-------- DATA FOR ANALYSIS

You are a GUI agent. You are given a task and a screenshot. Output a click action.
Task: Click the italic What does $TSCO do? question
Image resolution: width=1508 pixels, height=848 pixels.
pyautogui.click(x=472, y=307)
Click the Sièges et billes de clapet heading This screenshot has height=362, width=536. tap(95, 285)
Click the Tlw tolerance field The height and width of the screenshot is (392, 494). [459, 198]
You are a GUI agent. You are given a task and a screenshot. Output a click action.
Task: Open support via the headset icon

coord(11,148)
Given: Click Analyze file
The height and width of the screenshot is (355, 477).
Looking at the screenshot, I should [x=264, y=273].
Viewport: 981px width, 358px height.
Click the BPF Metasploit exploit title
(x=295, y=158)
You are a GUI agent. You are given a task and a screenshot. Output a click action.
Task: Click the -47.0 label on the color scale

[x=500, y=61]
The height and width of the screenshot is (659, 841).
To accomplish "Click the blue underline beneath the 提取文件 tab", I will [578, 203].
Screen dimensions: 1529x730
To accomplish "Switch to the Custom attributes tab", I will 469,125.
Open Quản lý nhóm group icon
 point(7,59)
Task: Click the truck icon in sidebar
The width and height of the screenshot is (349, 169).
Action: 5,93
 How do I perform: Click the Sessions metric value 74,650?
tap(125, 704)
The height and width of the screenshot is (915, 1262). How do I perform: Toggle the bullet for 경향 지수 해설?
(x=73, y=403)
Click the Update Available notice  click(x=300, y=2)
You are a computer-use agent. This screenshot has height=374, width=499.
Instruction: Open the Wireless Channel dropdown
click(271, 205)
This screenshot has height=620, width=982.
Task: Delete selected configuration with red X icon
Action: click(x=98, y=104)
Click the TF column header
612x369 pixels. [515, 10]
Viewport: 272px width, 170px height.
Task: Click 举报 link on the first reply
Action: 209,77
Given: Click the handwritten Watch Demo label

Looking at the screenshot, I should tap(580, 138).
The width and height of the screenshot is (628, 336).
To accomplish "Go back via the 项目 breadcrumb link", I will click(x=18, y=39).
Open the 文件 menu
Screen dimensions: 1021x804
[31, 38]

----------------

With no line skipped, copy the entries exactly as written.

- **TASK RESPONSE**:
You are a GUI agent. You are given a task and a screenshot. Output a click action.
Task: Click the italic What does $TSCO do? question
Image resolution: width=1508 pixels, height=848 pixels.
pyautogui.click(x=472, y=307)
Click the Sièges et billes de clapet heading This screenshot has height=362, width=536. tap(95, 285)
Click the Tlw tolerance field The height and width of the screenshot is (392, 494). [459, 198]
You are a GUI agent. You are given a task and a screenshot. Output a click action.
Task: Open support via the headset icon

coord(11,148)
Given: Click Analyze file
The height and width of the screenshot is (355, 477).
Looking at the screenshot, I should [x=264, y=273].
Viewport: 981px width, 358px height.
Click the BPF Metasploit exploit title
(x=295, y=158)
You are a GUI agent. You are given a task and a screenshot. Output a click action.
Task: Click the -47.0 label on the color scale

[x=500, y=61]
The height and width of the screenshot is (659, 841).
To accomplish "Click the blue underline beneath the 提取文件 tab", I will [578, 203].
Screen dimensions: 1529x730
To accomplish "Switch to the Custom attributes tab", I will 469,125.
Open Quản lý nhóm group icon
 point(7,59)
Task: Click the truck icon in sidebar
The width and height of the screenshot is (349, 169).
Action: 5,93
 How do I perform: Click the Sessions metric value 74,650?
tap(125, 704)
The height and width of the screenshot is (915, 1262). How do I perform: Toggle the bullet for 경향 지수 해설?
(x=73, y=403)
Click the Update Available notice  click(x=300, y=2)
You are a computer-use agent. This screenshot has height=374, width=499.
Instruction: Open the Wireless Channel dropdown
click(271, 205)
This screenshot has height=620, width=982.
Task: Delete selected configuration with red X icon
Action: click(x=98, y=104)
Click the TF column header
612x369 pixels. [515, 10]
Viewport: 272px width, 170px height.
Task: Click 举报 link on the first reply
Action: 209,77
Given: Click the handwritten Watch Demo label

Looking at the screenshot, I should tap(580, 138).
The width and height of the screenshot is (628, 336).
To accomplish "Go back via the 项目 breadcrumb link", I will click(x=18, y=39).
Open the 文件 menu
Screen dimensions: 1021x804
[31, 38]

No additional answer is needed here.